Un soir - il était quasiment un homme à présent - il vit une jeune fille qui marchait lentement au sommet de la colline; sa démarche souple était presque une danse et ses cheveux se soulevaient dans la brise du soir. Elle était trop loin pour qu'il vit son visage mais il sut qu'elle était la plus belle fille qu'il ait jamais vu; il sut, car son coeur le lui dit en cognant dans sa poitrine, qu'elle était cette fille là,  celle à laquelle il  penserait nuit et jour, celle qui était juste assez menue pour entrer dans ses bras, celle qu'il allait conquérir ou bien qui laisserait à jamais son empreinte sur sa vie.
Il se disait tout cela en la regardant passer et il se disait tant de choses encore qu'il en oublia de la rejoindre, de la suivre, de l'approcher. Et la jeune fille disparut dans le vent.

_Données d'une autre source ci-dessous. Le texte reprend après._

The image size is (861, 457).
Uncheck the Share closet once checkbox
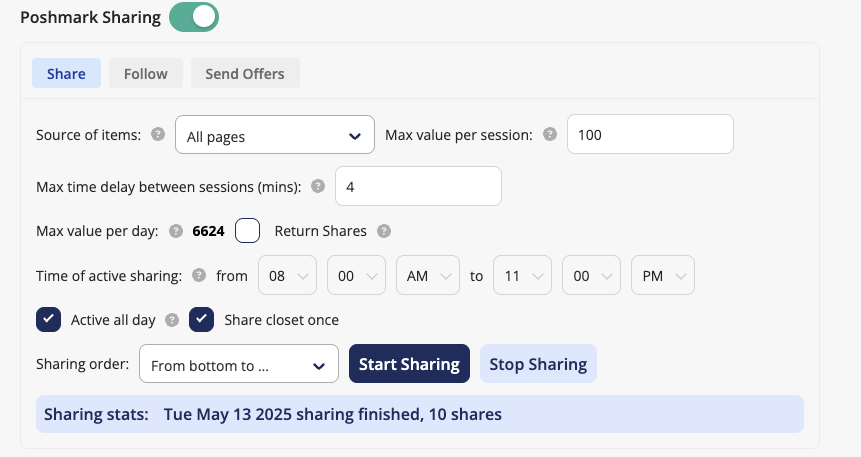202,320
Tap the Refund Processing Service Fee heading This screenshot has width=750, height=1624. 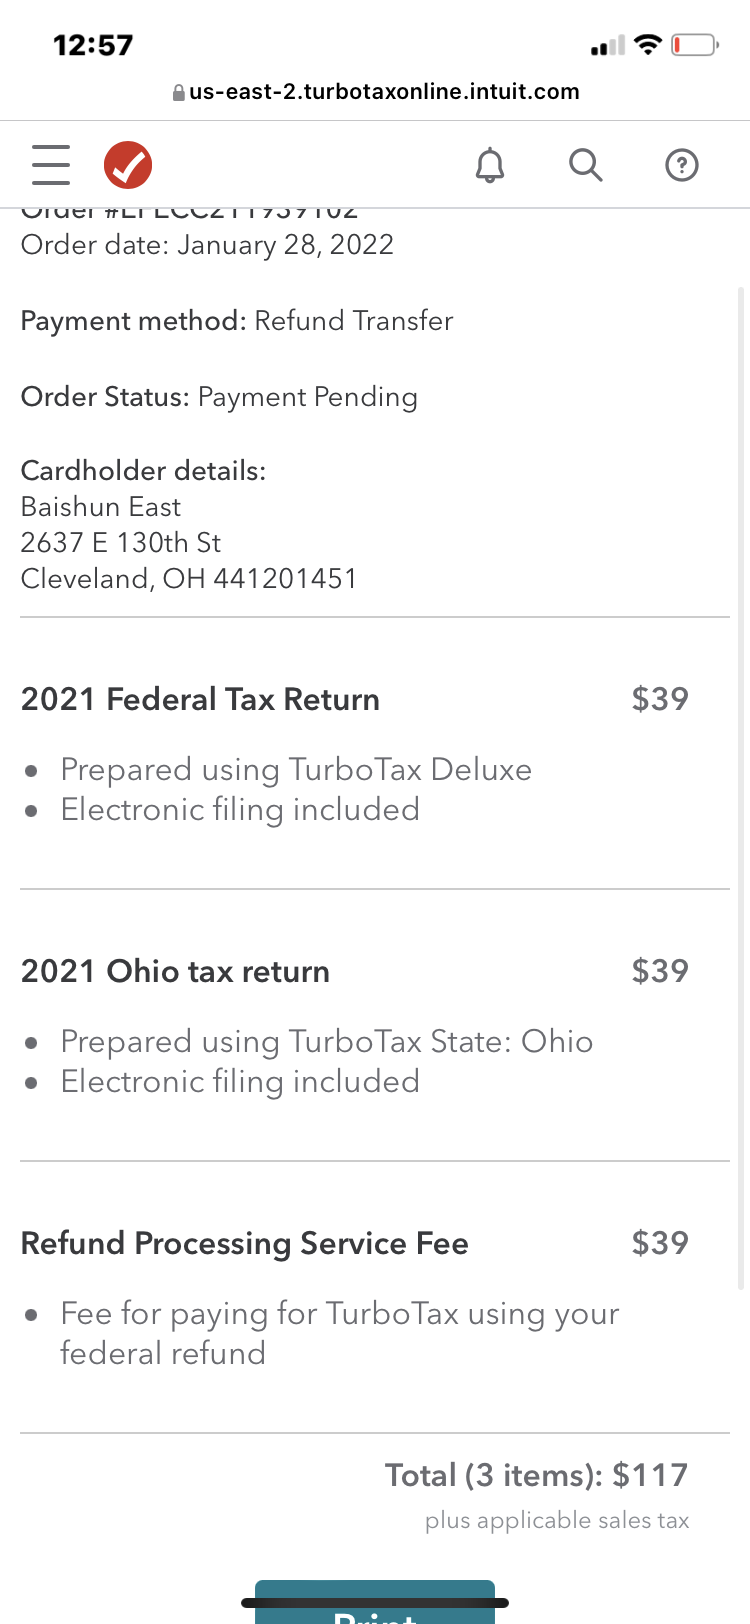245,1243
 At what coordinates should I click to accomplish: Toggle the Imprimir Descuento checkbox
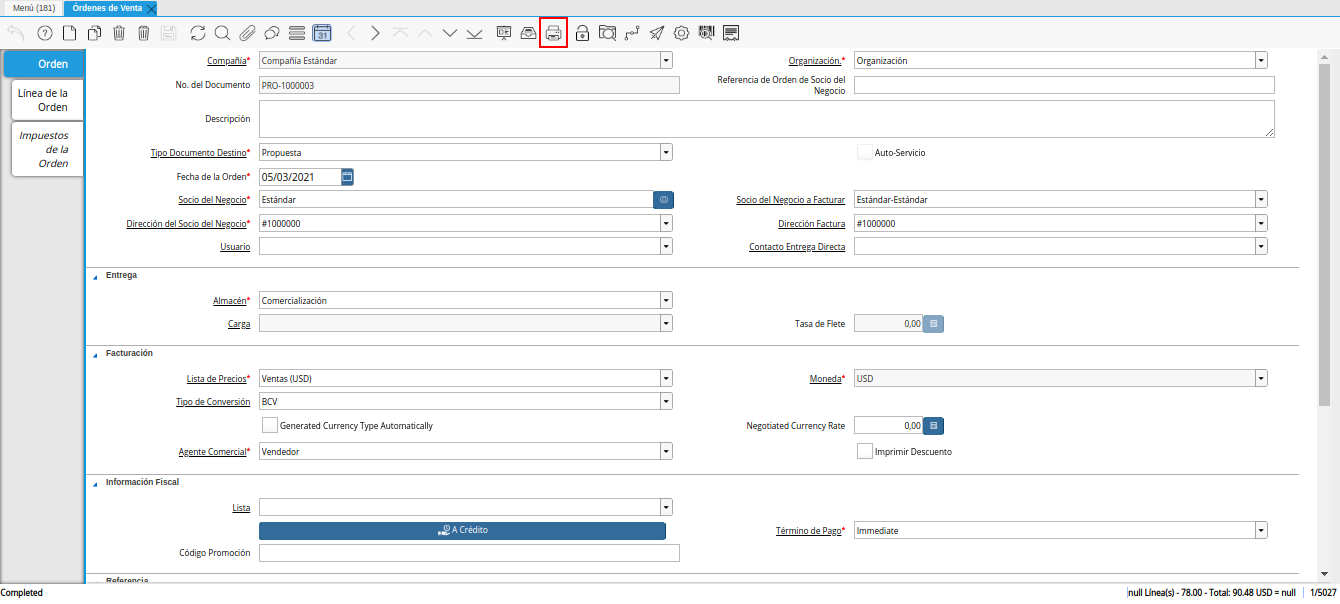coord(865,451)
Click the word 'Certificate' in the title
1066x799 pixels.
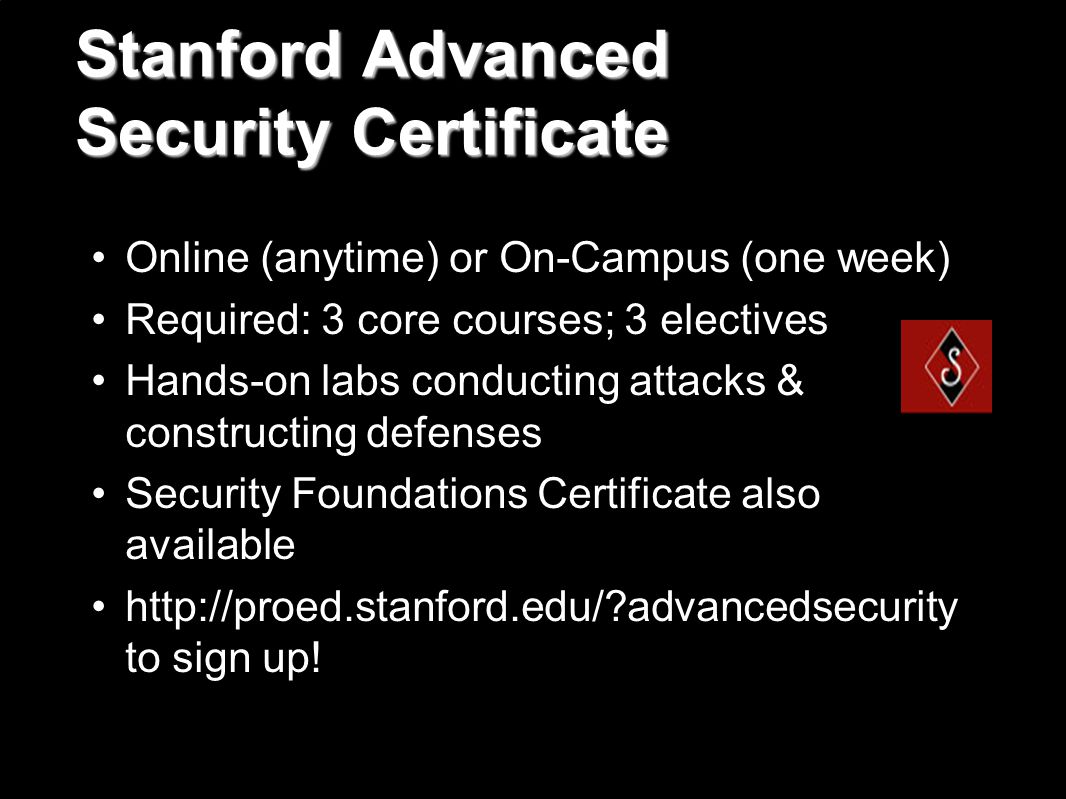point(511,131)
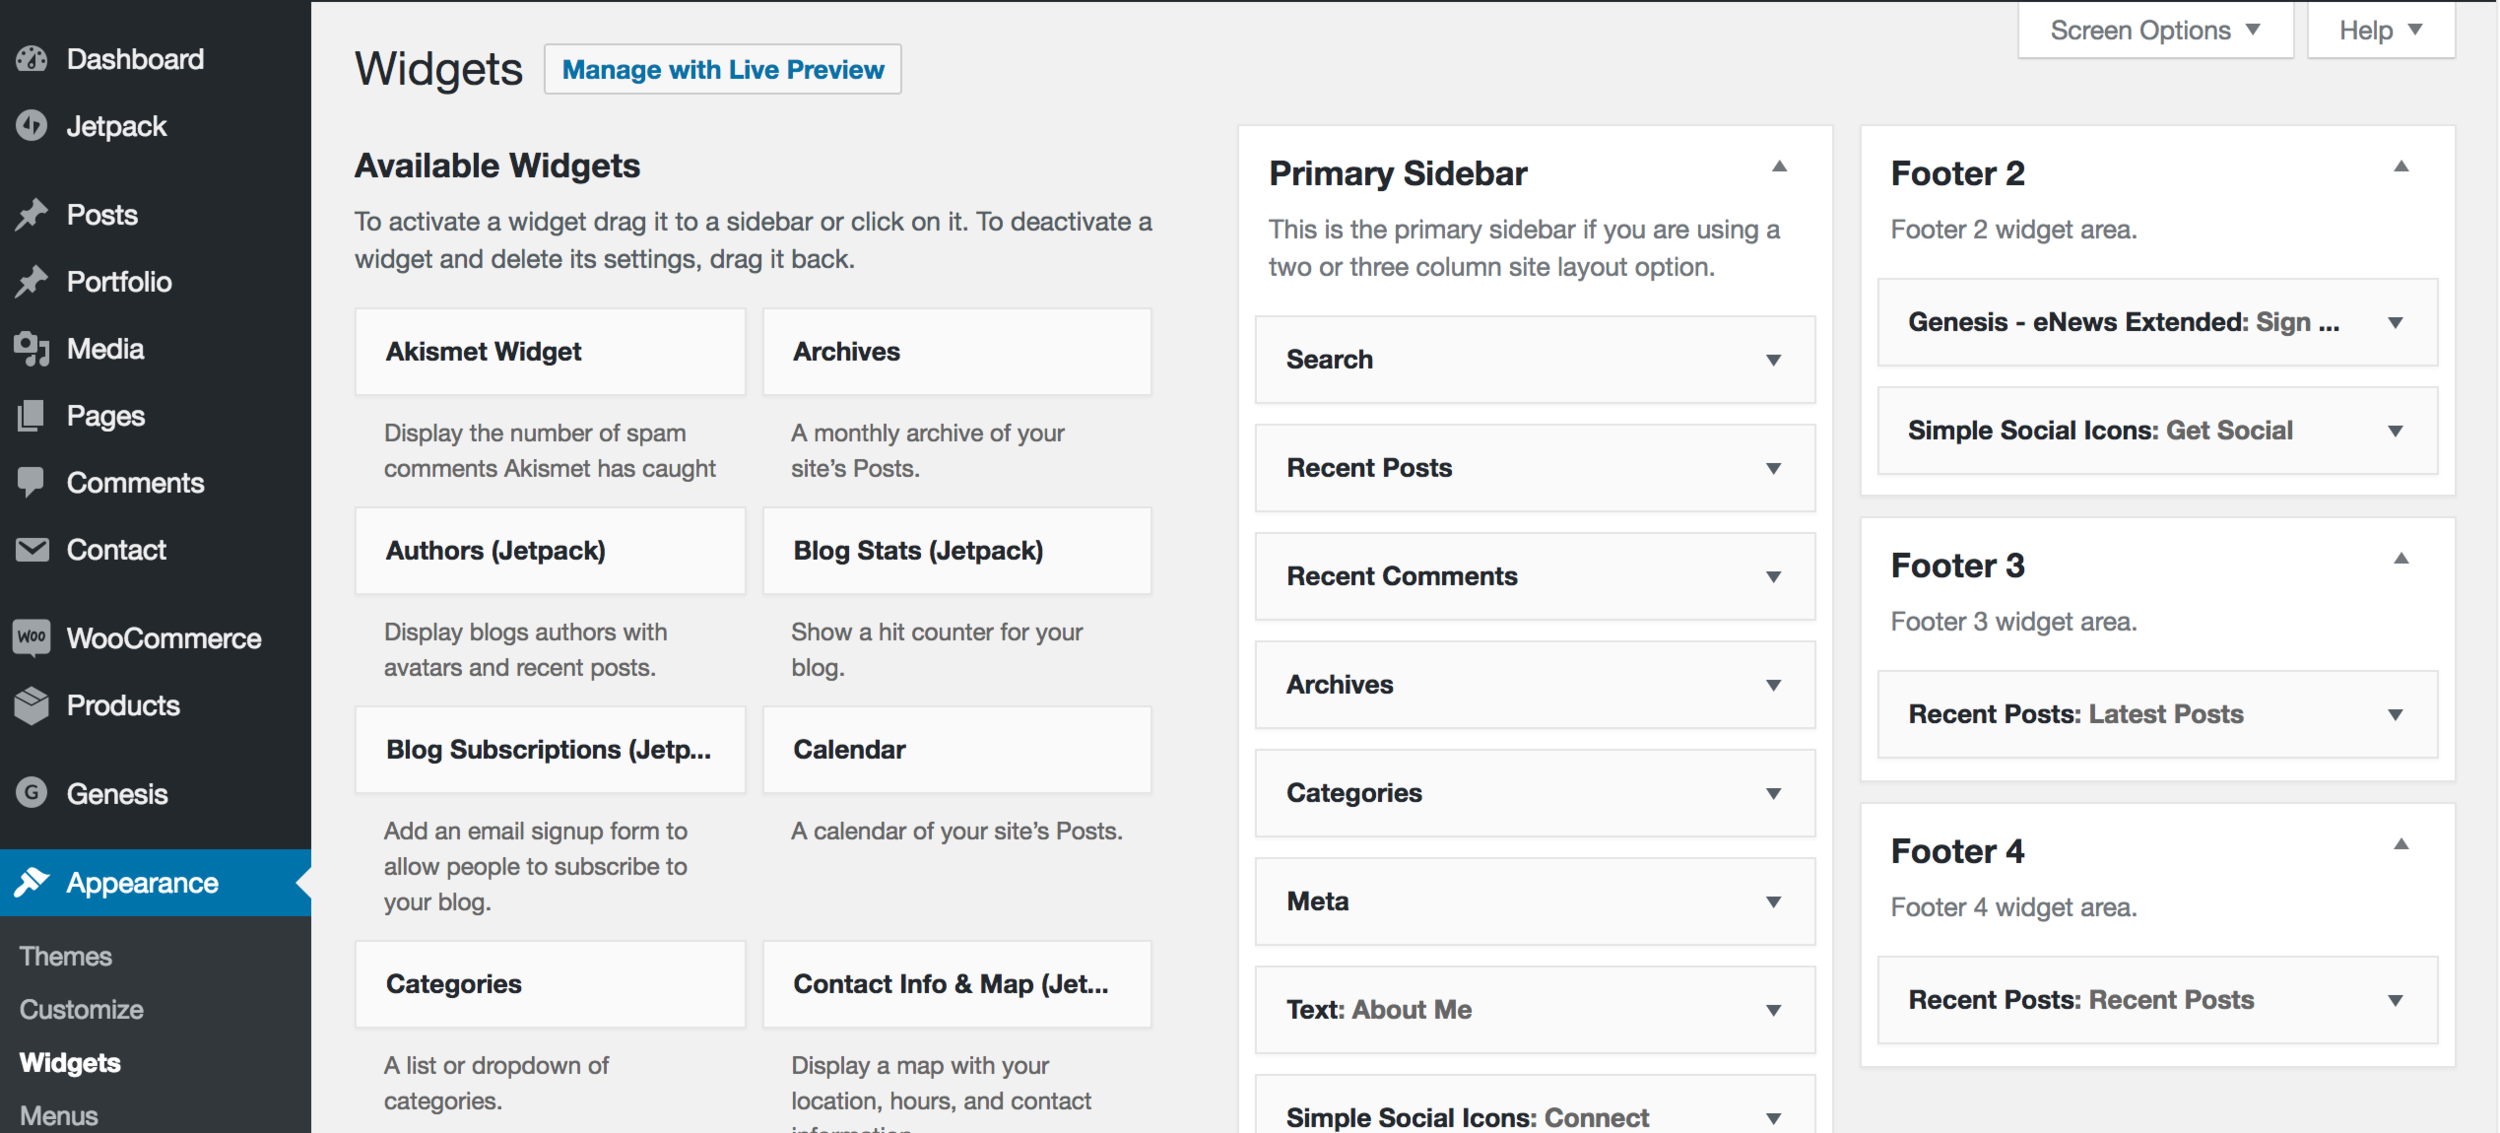
Task: Click the Comments speech bubble icon
Action: click(x=32, y=482)
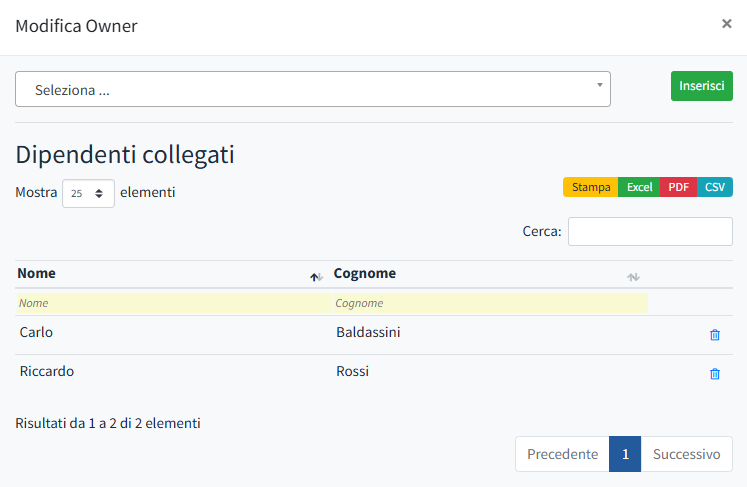This screenshot has width=747, height=487.
Task: Delete Riccardo Rossi using the trash icon
Action: click(x=714, y=374)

Le lendemain, le voilà qui attend. Il scrute le haut de la colline, il regarde à l'horizon. Et aux premières lueurs du soir, la voilà qui passe au loin. A pas de loup, elle arrive, et le vent chaud de l'erg arrive avec elle. Alors, il court, il grimpe au sommet de la colline en trois foulées de ses longues jambes. Elle est encore loin, ses cheveux dansent toujours dans le vent; et plus il s'approche, et plus elle lui semble lointaine; il court, il s'essouffle et ne l'atteind pas. Alors il comprend: cette fille est comme l'horizon, on la regarde au loin mais on ne peut la toucher.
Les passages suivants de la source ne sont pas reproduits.